## Work instructions
Within these entries, which lines include the string "section"? Copy each one.

## Supplied records

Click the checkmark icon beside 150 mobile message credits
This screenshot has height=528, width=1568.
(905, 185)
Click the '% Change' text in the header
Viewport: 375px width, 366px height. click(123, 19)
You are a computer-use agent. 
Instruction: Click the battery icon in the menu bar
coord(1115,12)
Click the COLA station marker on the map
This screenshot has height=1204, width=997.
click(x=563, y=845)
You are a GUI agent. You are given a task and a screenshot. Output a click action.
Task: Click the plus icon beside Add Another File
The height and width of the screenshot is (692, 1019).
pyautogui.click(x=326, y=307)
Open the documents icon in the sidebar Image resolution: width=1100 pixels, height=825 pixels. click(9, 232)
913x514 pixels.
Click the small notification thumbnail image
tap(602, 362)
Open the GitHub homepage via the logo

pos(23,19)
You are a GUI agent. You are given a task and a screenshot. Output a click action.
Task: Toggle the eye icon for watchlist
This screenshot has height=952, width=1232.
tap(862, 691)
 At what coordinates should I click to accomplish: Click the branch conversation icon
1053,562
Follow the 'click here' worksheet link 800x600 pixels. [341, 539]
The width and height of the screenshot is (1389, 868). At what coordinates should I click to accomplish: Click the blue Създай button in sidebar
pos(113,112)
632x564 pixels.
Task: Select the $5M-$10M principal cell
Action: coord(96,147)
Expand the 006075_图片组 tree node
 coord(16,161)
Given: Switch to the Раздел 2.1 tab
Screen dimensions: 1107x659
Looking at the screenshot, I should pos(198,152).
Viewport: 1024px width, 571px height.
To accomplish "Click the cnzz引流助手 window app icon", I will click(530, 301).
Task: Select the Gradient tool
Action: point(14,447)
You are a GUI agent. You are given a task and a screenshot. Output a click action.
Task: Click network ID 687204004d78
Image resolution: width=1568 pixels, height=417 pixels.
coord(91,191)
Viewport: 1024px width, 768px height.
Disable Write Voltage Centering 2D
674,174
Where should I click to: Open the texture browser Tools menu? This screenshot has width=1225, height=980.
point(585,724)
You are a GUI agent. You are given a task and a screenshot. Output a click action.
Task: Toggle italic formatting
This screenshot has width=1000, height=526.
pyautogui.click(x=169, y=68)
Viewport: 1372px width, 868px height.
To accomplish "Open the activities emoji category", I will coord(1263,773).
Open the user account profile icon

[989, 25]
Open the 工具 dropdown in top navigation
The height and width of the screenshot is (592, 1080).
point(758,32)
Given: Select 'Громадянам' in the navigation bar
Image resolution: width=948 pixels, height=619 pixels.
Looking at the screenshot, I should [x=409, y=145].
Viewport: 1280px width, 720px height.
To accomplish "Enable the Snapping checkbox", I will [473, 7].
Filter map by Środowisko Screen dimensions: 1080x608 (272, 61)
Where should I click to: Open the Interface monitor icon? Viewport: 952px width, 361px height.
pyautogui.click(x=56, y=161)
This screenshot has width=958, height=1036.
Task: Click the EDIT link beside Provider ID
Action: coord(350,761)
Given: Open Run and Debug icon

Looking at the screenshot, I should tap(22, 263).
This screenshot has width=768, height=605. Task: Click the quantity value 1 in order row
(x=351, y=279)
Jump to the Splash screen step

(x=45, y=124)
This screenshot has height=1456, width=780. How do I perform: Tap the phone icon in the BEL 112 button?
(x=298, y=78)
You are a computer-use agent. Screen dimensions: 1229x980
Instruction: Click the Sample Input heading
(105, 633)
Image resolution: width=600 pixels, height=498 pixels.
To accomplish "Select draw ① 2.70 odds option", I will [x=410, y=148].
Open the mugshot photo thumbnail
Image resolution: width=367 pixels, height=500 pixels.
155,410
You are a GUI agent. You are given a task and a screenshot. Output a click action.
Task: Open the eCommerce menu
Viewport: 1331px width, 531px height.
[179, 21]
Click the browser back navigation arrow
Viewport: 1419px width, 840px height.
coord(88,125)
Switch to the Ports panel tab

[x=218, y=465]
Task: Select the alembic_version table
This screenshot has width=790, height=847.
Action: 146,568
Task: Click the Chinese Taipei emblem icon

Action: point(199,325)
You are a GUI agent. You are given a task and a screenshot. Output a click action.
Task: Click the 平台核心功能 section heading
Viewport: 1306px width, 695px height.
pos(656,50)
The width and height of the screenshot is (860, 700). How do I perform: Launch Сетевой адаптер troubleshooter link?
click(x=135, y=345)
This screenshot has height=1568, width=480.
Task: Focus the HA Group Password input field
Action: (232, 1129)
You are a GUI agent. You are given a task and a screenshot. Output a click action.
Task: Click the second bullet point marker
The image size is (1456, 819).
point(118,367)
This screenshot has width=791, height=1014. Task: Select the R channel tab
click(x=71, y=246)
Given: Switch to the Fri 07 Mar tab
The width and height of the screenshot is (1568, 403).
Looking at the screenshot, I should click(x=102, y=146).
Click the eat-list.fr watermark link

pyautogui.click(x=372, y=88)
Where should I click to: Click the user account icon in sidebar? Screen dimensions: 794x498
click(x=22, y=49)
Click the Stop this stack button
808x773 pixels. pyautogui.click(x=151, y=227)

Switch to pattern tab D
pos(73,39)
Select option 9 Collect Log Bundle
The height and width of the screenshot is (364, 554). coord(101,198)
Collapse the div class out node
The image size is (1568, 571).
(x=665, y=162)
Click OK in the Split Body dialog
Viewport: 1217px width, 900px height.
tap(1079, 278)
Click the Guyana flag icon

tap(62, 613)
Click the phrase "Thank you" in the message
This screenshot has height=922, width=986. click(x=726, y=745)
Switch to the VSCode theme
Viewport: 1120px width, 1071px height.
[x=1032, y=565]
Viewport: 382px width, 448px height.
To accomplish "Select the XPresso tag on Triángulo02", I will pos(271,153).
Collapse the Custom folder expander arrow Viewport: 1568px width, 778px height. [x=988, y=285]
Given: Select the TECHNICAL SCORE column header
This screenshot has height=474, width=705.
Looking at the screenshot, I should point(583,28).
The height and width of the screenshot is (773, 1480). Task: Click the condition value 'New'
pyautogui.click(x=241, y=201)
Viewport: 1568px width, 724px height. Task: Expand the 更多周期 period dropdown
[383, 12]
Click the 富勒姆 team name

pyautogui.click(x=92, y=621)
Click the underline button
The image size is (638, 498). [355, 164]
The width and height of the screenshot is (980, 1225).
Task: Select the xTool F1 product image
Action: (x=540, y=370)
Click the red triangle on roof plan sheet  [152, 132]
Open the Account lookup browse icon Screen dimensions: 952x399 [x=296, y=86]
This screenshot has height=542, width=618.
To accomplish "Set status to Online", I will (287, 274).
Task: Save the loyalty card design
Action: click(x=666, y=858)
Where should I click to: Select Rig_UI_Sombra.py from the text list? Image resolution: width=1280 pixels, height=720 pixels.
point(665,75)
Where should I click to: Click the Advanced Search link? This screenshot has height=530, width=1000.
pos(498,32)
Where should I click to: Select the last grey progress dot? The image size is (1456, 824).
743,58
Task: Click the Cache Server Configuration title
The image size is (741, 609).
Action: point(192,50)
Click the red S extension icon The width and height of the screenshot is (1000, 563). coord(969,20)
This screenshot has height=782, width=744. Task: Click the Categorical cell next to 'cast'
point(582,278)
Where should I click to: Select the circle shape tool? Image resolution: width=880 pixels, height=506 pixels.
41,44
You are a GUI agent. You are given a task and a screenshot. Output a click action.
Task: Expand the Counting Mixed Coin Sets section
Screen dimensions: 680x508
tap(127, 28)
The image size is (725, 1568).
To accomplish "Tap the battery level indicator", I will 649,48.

## Output
Task: Click the 平台核心功能 section heading
Task: Expand the Counting Mixed Coin Sets section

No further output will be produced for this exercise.